We know that air pollution is bad for our lungs and heart, but now advisers to the UK government say it can also be linked to dementia and cognitive decline in older people
25 July 2022
Air pollution is likely to be contributing to dementia and a declining mental ability in older people around the world, science advisers to the UK government have said for the first time.
The opinion from the authoritative Committee on the Medical Effects of Air Pollutants (COMEAP) adds significant weight to a growing number of studies linking dirty air to cognitive decline.
In a report published today, the group said that after reviewing nearly 70 studies it had concluded the evidence now suggested an association between exposure to air pollutants and “an acceleration of the decline in cognitive function often associated with ageing, and with the risk of developing dementia.” To date, air pollution has largely only been firmly linked to physical health impacts on the lungs, heart and other organs.
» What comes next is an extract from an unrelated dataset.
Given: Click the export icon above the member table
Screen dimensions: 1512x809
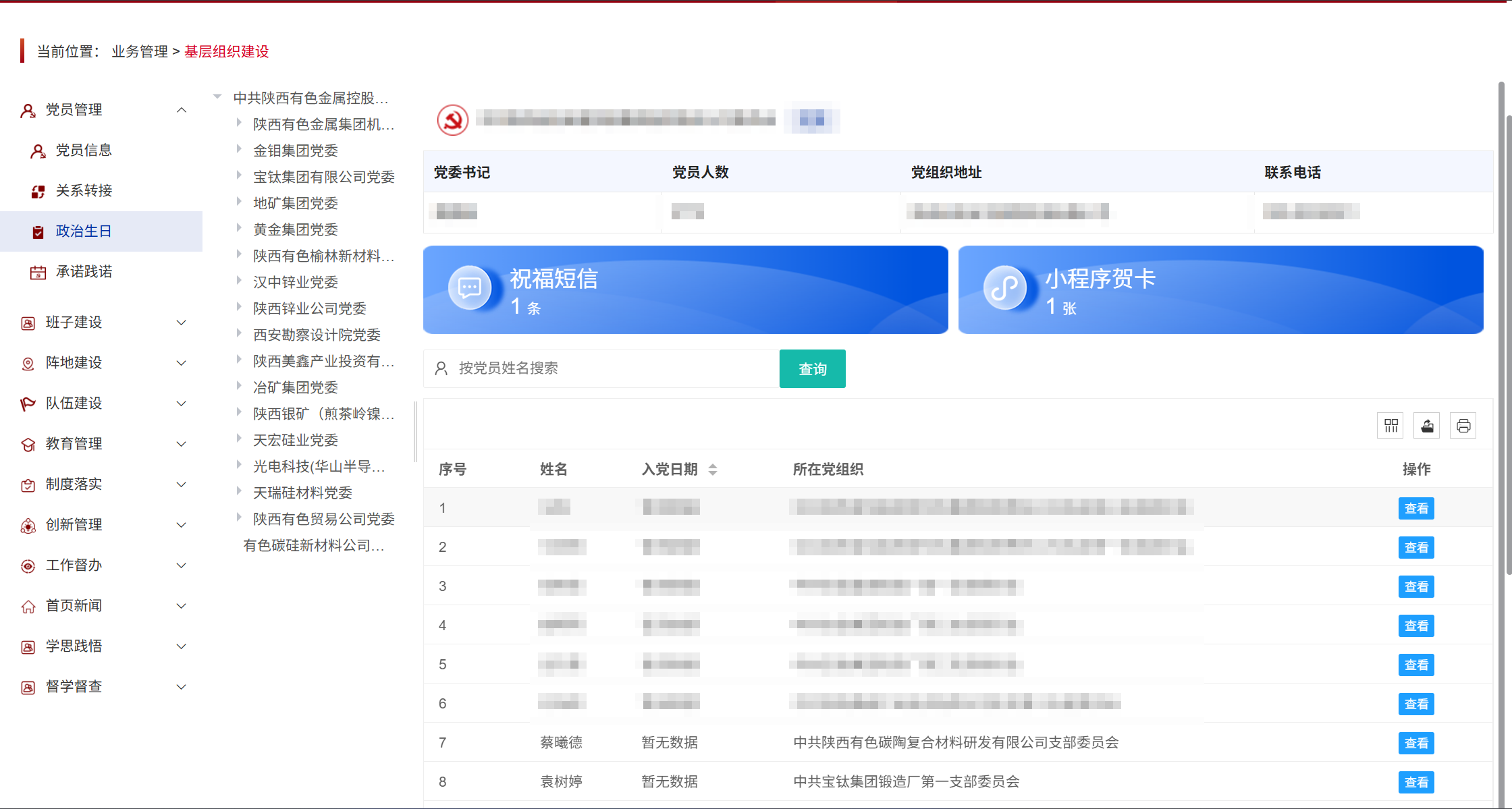Looking at the screenshot, I should click(1426, 425).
Frank Kelly at Imperial College London, who started working on the report three years ago, says the amount of research suggesting a link to mental decline had “snowballed” in recent years. “Dementia is one of the greatest, if not the greatest, global challenge for health and social care in the 21st century,” he says.
The committee said that it couldn’t put a number on how many older people had seen a mental decline linked to air pollution, largely due to a scarcity of investigative studies that might provide causal evidence. However, Kelly says that a 2018 study of people in London indicated roughly 60,000 of the 209,600 new cases of dementia in the UK each year could be due to poor air quality.
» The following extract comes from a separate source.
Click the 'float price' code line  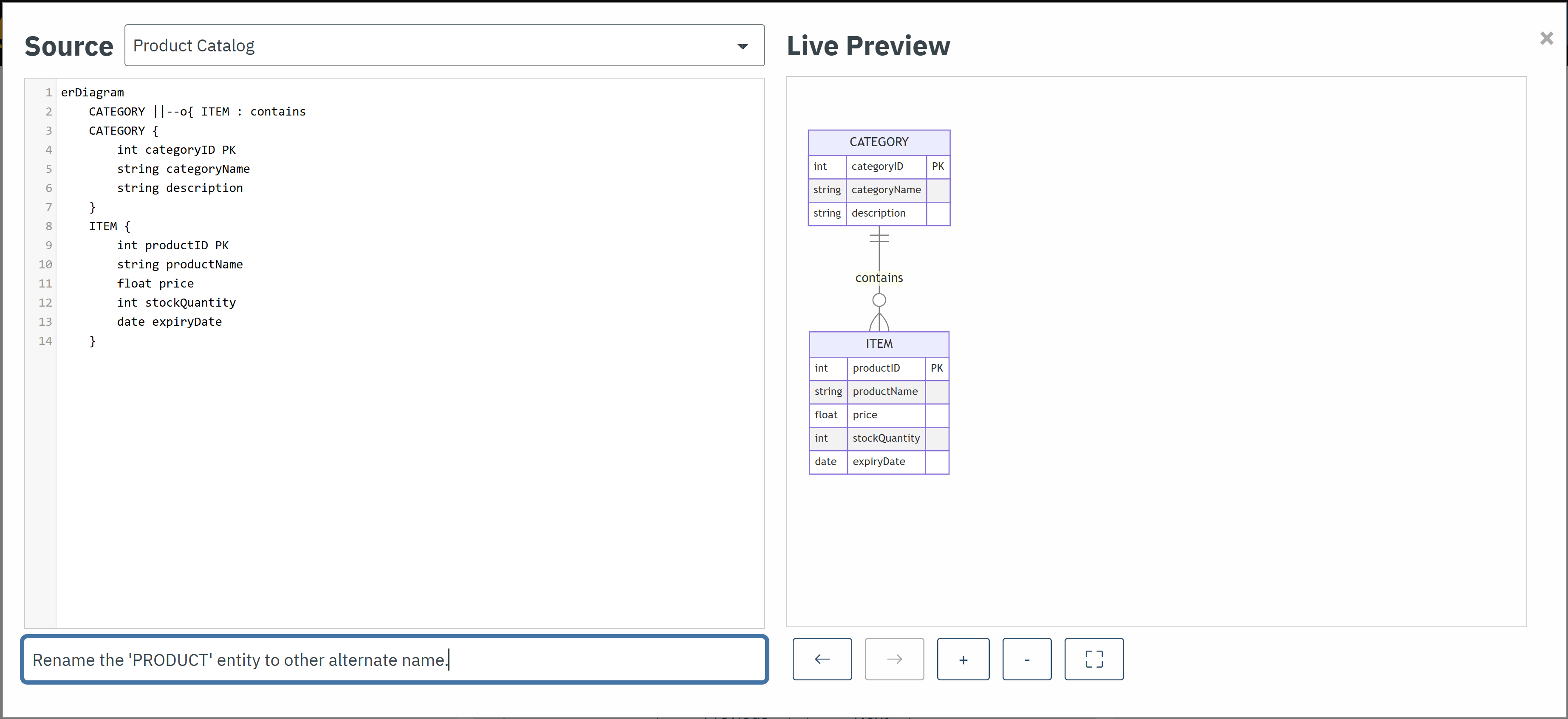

The report identifies three main mechanisms for how air pollution could be accelerating mental declines. Chief among these is the damage done to blood vessels by tiny particulate matter, which can affect blood supply to the brain: dementia can result from a reduction in blood supply to brain cells. There are a number of human, as well as animal, studies showing the effect pollution can have on blood vessels.
More tentative explanations include the brain’s immunological system being activated by exposure to pollution and the very smallest particles directly reaching the brain via the nasal passage and the nerve cells that give our sense of smell, the olfactory bulb. The evidence for these other two mechanisms is slimmer, and the committee has much higher confidence in the blood vessel one, says Kelly.
“Thanks to an immense amount of work in the last several years, we can say with confidence this link exists,” says Brian Castellani at Durham University, who was not involved in the report. It shows exposure to dirty air in early life can have significant later-life impacts on brain health, he says.
Stefan Reis at the UK Centre for Ecology and Hydrology says: “The findings of COMEAP are not surprising, but add further weight to the understanding that air pollution health impacts are much wider and likely more profoundly affecting public health beyond the traditionally known immediate effects.”